With the national debt at $13 trillion and counting, it was interesting to hear a story on NPR this morning about one woman's efforts to get people to contribute voluntarily to help pay it off. Kay Fishburn, a nurse from Wisconsin, founded "Citizens for a Debt-Free America," which encouraged people to send in money voluntarily. (If you're inspired to do so, the government bureau that will accept your gift can be found here.)
I can't help but admire someone who actually makes an effort to do something about our nation's tremendous debt, and I don't want to sound mean-spirited or curmudgeonly, but I don't think voluntary contributions are the answer to our debt problem, and I'm not sending in anything myself. Good work, Ms. Fishburn, I don't mean to criticize you for trying, but I see some huge problems with your efforts:
First, it's inconceivable to me that voluntary contributions could ever make even a minor dent in the public debt. According to the story, Fishburn's organization managed to raise about $3 million in contributions in its best year. That might seem like a good haul, but when the public debt is in the trillions, $3 million isn't even a rounding error.
Second, the fair and just way to deal with the public debt is for the burden of it to fall on everybody. When I pay income taxes, I know everyone else has to pay them too. The burden of the public debt shouldn't fall only on those who are public-spirited enough to make an extra contribution. What makes taxes tolerable is the knowledge that each individual's contribution is joined with those of everyone else. (Of course there are a lot of infuriating loopholes and special deals in the tax system, which detract from this sense of shared sacrifice, but at least that's the idea and it achieves the goal better than voluntary contributions.)
Finally, and most insidiously, there is a danger in presenting the government with new, free revenue -- it might just spend it. Again, I don't want to sound too curmudgeonly, but really, even if everyone started voluntarily chipping in a bunch extra to pay off the national debt, there's no guarantee that it would work, because Congress might then feel less pressure to control spending.
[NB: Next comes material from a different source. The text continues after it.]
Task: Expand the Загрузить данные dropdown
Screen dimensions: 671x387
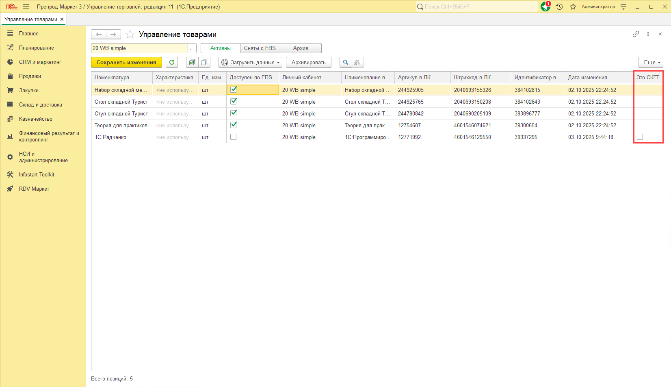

Looking at the performance of Congress in this regard over the past decades, it does seem that, with rare exceptions, substantial deficit spending is a constant in our government, regardless of which party controls Congress or how well the economy is doing. The government managed to run a surplus for a little while under President Clinton, but that was exceptional.
So while I admire and thank anyone who's willing to chip in extra to help pay of the U.S. national debt, I would think that the problem can only be solved by an appropriate mix of tax policy, spending control, and good economic performance at the national level.